» Records:
========================================

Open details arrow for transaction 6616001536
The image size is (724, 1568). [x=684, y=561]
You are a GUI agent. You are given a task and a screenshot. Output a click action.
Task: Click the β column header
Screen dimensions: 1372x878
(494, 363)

========================================

» Task requirements: Give the data back in full, matching it character for character.

» Solved exercise:
Open details arrow for transaction 6616001536
The image size is (724, 1568). [x=684, y=561]
You are a GUI agent. You are given a task and a screenshot. Output a click action.
Task: Click the β column header
Screen dimensions: 1372x878
(494, 363)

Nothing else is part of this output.